Les systèmes d'identification et d'authentification réclament un moyen simple, pratique, fiable, pour vérifier l'identité d'une personne, sans l'assistance d'une autre personne.

Quelques définitions

Identification

Je dis qui je suis.
S’identifier c’est communiquer son identité, celle-ci pouvant avoir été préalablement enregistrée.

« Identifier quelque chose consiste à distinguer cette chose de toute autre sans ambiguïté afin de la reconnaître en toute occasion et pouvoir dès lors relier (dans le temps et dans l’espace) toutes les informations dont on peut disposer sur cette chose. « Chose » n’est pas un terme très explicite. Il est d’usage de parler d’entité, qui est par définition objet d’identification. En effet, les entités sont des choses qui existent et peuvent être distinguées les unes des autres (Vetter, 1992) »

L'identification consiste à associer une identité à une entité.

Authentification

Je prouve être celui que je prétends être.
S’authentifier c’est apporter la preuve de son identité.
« L'authentification est la procédure qui consiste, pour un système informatique, à vérifier l'identité d'une entité (personne, ordinateur...), afin d'autoriser l'accès de cette entité à des ressources (systèmes, réseaux, applications...). L'authentification permet donc de valider l'authenticité de l'entité en question.  » (Wikipédia)

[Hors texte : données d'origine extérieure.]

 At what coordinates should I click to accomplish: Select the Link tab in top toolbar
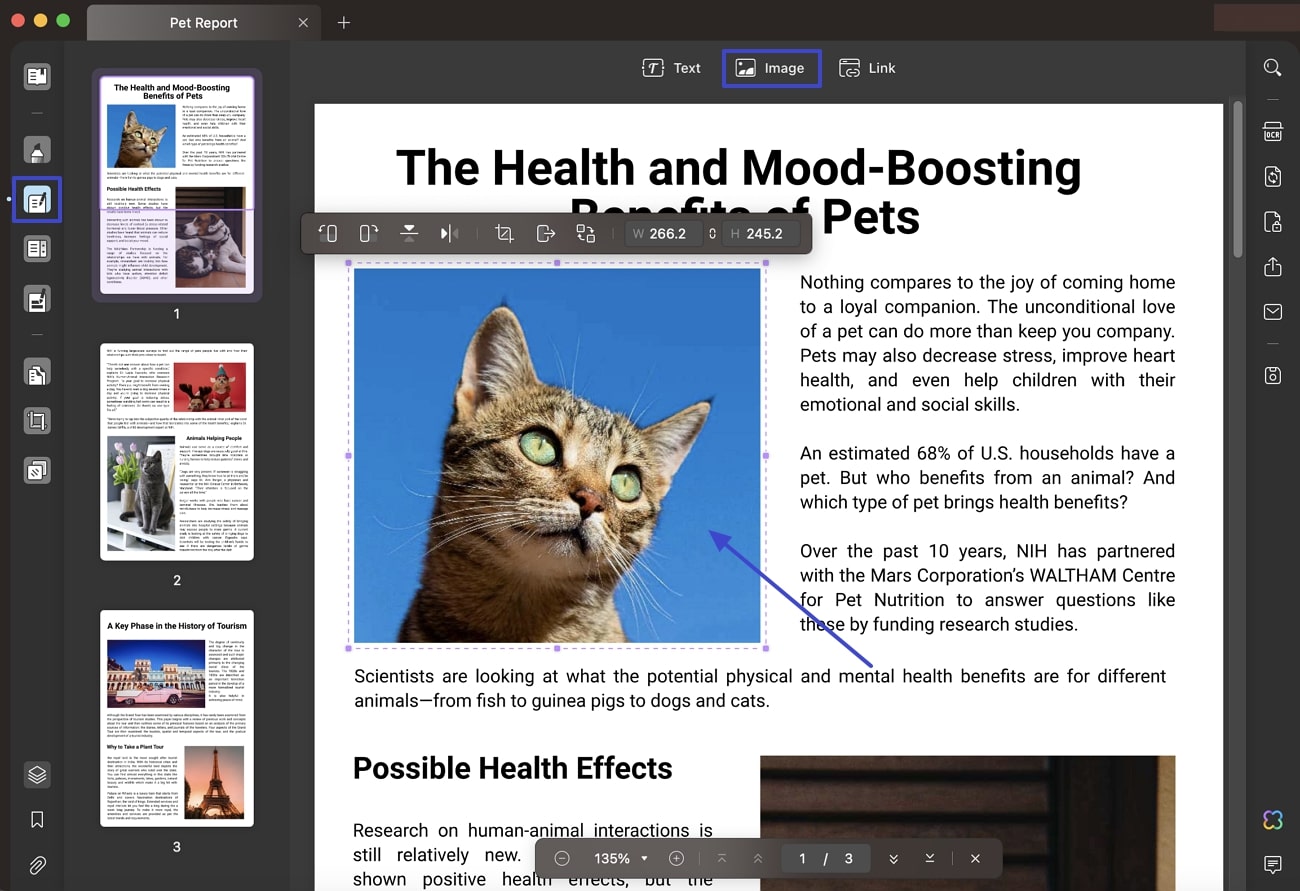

L'authentification, indissociable de la notion d'identification, est un élément essentiel de la sécurité informatique. Authentifier est en effet une condition indispensable :

  • pour garantir la confidentialité et l'intégrité des données transmises,
  • pour protéger contre les Hackers et autres utilisateurs malveillants.

L'authentification consiste donc à vérifier qu’une personne possède bien l’identité qu’elle affirme avoir.

Certification

Un tiers prouve qui je prétends être.
« La certification se rapporte à la délivrance d'une assurance écrite (le certificat) par un organisme extérieur indépendant attestant la conformité (d'un produit, d'un service) aux normes et rêglements en vigueur. » (Le nouveau Petit Robert, 2007)

Autorisation

Autorisation : si l’authentification ou la certification sont valides, je dispose des droits pour pénétrer le système et en exploiter les ressources.
L'autorisation est le processus d'identification des ressources accessibles par un utilisateur dûment authentifié.

Les différents types d'authentification

Toutes les techniques d'authentification reposent sur l'utilisation d'un secret (partagé par l'utilisateur et le système) qui doit être unique et non falsifiable.
On distingue trois types d'authentification selon la nature du secret que l'utilisateur doit fournir au système pour s'authentifier

Authentification par "ce que je connais" (mot de passe)

L'utilisateur, dans ce cas, fournit un élément d'information (secret) qu'il connaît.
Classiquement, l'utilisateur saisit un couple identifiant / mot de passe :

  • l'identifiant l'identifie.
    L'identifiant (nom d'utilisateur ou code ID) correspond à l'identité de l'utilisateur préalablement enregistrée dans une base de données du serveur.
  • le mot de passe l'authentifie.

Les étapes sont les suivantes :

  1. En réponse à une demande d'authentification de la part du serveur, le client (navigateur d'un ordinateur personnel) affiche une boîte de dialogue demandant le nom (identifiant) de l'utilisateur et son mot de passe pour accéder à ce serveur.
  2. Le client envoie le nom et le mot de passe par le réseau, en clair ou par une connexion SSL chiffrée
  3. Le serveur vérifie le nom et le mot de passe dans sa base de données locale et, s'ils correspondent, il les accepte comme preuves authentifiant l'identité de l'utilisateur.
  4. Le serveur détermine si l'utilisateur est autorisé à accéder aux ressources demandées, et si oui, autorise le client à y accéder

Les problèmes liés à ce type d'authentification sont notamment :

  • Le mot de passe peut être oublié, copié ou volé. Il doit donc être choisi de manière à être mémorisé mais difficile à trouver pour être protégé contre des attaques à base de dictionnaires ou des « attaques par force brute » (par recherche exhaustive de combinaison de caractères), etc.
  • La transmission du mot de passe au serveur doit être sécurisée.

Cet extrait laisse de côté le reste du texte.